— WRITTEN INSTRUCTION —
Return the records verbatim, starting with the line that contains "Task: Click the Save list button" and going on through the line that contains "pyautogui.click(x=415, y=129)", with both of those lines included.

— Start DATASET RECORDS —

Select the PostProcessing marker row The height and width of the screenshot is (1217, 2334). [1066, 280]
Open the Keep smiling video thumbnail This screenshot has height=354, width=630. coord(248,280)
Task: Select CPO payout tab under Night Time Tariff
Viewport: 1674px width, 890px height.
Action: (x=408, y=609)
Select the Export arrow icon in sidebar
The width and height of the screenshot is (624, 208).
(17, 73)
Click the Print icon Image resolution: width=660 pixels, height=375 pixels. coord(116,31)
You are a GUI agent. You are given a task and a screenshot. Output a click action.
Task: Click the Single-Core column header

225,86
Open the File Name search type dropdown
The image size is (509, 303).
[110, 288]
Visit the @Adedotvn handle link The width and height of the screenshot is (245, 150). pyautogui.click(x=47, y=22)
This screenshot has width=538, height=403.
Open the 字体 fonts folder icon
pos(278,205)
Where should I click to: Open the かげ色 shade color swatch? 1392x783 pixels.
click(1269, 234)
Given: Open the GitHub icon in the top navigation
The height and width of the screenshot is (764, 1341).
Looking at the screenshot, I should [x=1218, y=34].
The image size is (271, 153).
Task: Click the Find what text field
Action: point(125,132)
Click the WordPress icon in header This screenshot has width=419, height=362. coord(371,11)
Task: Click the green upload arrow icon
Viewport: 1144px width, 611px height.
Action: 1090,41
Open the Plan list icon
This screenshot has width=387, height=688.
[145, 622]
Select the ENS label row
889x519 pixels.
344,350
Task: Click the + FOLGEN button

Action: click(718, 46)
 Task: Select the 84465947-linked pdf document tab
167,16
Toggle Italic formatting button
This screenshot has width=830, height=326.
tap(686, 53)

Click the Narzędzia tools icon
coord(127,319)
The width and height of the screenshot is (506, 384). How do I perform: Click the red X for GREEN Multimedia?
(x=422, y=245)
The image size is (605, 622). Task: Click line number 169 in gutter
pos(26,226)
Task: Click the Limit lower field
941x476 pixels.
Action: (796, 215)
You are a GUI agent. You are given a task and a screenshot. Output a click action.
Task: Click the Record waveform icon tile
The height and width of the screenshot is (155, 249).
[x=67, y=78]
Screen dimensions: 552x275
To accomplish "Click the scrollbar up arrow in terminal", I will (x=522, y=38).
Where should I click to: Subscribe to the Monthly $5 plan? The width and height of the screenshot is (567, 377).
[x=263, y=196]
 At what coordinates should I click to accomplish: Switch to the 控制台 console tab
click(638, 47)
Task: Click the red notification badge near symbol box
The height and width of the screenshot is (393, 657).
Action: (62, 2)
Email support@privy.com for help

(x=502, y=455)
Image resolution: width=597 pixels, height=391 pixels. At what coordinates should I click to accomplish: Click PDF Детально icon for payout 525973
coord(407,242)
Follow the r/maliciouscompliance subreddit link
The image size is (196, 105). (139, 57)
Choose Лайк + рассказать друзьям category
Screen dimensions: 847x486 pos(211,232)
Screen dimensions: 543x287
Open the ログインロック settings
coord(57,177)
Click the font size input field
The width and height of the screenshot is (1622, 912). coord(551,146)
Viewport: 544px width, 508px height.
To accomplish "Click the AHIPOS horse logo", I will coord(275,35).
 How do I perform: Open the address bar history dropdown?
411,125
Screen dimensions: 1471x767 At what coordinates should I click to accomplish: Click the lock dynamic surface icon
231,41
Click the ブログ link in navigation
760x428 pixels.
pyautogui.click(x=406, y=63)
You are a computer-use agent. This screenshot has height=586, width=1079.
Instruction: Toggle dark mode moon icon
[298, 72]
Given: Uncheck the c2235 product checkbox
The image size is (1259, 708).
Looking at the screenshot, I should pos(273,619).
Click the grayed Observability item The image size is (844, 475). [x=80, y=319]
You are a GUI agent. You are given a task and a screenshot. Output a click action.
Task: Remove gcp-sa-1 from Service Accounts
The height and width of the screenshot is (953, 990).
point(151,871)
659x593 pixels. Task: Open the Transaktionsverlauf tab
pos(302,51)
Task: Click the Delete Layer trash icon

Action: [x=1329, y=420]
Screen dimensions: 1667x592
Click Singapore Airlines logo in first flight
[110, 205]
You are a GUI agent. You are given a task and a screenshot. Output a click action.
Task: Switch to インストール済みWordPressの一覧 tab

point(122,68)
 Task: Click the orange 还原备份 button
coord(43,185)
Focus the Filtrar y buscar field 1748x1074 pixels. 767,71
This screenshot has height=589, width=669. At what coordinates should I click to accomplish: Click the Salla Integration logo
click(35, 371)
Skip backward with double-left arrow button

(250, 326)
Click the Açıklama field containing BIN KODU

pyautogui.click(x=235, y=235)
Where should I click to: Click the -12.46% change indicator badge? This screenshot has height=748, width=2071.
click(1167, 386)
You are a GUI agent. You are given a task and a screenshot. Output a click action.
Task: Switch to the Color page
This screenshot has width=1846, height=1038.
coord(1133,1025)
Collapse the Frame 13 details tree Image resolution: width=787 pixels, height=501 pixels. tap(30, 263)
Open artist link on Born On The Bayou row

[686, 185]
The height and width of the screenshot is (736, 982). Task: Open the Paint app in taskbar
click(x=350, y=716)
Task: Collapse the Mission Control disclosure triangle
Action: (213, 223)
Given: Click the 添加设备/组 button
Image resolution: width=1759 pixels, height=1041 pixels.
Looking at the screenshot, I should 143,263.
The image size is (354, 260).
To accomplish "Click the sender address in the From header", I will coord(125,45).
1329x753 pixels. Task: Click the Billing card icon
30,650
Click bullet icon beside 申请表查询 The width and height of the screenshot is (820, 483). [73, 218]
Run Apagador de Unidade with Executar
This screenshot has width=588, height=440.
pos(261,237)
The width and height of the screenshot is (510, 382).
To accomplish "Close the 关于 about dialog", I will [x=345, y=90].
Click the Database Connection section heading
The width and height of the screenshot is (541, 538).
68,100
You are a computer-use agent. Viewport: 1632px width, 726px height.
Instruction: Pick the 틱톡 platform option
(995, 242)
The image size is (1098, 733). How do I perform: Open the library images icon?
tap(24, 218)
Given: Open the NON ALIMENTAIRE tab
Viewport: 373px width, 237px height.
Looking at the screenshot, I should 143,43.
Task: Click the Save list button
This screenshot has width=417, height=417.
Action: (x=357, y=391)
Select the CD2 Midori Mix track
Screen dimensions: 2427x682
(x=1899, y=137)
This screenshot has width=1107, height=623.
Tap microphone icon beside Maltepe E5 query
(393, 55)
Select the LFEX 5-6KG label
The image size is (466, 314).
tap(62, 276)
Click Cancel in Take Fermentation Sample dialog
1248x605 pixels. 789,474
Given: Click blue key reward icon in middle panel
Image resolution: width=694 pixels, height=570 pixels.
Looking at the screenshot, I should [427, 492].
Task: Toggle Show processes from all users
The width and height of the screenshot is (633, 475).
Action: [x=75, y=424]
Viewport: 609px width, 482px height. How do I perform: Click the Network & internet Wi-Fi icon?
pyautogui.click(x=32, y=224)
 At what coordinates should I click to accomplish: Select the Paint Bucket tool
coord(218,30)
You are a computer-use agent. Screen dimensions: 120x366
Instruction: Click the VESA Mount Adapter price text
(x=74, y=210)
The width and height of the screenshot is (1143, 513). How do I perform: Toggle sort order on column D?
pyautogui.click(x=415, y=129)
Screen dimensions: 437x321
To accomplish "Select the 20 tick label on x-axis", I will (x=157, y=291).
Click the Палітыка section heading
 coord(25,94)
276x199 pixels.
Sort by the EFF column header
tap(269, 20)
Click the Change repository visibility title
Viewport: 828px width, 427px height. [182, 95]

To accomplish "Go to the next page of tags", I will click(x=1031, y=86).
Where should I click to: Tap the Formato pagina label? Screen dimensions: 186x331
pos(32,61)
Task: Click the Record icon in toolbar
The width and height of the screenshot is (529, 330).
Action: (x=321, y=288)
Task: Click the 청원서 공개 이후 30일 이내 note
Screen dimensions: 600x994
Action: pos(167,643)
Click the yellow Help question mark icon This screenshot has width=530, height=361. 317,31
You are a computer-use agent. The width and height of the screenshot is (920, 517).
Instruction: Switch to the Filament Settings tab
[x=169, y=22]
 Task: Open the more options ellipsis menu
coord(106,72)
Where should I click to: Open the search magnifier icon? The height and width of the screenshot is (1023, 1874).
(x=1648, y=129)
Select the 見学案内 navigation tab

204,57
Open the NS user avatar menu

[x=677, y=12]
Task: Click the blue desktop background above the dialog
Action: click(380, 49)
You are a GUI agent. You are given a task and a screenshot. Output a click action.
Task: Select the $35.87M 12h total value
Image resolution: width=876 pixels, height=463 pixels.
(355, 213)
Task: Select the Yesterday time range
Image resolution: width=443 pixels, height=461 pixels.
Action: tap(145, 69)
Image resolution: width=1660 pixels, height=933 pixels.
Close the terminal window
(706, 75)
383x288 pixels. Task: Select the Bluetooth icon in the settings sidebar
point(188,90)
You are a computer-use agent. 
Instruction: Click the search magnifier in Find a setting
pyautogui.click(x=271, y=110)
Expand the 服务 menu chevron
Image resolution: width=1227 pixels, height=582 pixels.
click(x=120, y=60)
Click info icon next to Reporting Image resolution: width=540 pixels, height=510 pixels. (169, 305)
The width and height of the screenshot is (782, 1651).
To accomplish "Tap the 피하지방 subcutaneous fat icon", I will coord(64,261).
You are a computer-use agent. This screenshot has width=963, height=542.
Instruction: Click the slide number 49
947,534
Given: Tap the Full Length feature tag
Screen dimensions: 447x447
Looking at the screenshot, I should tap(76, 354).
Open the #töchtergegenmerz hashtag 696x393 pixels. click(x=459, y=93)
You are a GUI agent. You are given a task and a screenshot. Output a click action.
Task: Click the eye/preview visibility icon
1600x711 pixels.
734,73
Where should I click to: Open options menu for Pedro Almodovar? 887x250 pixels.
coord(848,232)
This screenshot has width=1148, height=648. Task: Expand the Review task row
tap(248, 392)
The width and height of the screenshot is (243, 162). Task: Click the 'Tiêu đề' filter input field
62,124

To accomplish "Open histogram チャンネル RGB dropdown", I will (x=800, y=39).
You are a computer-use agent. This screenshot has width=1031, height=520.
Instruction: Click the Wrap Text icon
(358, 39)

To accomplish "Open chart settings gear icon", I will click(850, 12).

— End DATASET RECORDS —

— TASK SOLUTION —
Task: Click the Save list button
This screenshot has width=417, height=417.
Action: (x=357, y=391)
Select the CD2 Midori Mix track
Screen dimensions: 2427x682
(x=1899, y=137)
This screenshot has width=1107, height=623.
Tap microphone icon beside Maltepe E5 query
(393, 55)
Select the LFEX 5-6KG label
The image size is (466, 314).
tap(62, 276)
Click Cancel in Take Fermentation Sample dialog
1248x605 pixels. 789,474
Given: Click blue key reward icon in middle panel
Image resolution: width=694 pixels, height=570 pixels.
Looking at the screenshot, I should [427, 492].
Task: Toggle Show processes from all users
The width and height of the screenshot is (633, 475).
Action: [x=75, y=424]
Viewport: 609px width, 482px height. How do I perform: Click the Network & internet Wi-Fi icon?
pyautogui.click(x=32, y=224)
 At what coordinates should I click to accomplish: Select the Paint Bucket tool
coord(218,30)
You are a computer-use agent. Screen dimensions: 120x366
Instruction: Click the VESA Mount Adapter price text
(x=74, y=210)
The width and height of the screenshot is (1143, 513). How do I perform: Toggle sort order on column D?
pyautogui.click(x=415, y=129)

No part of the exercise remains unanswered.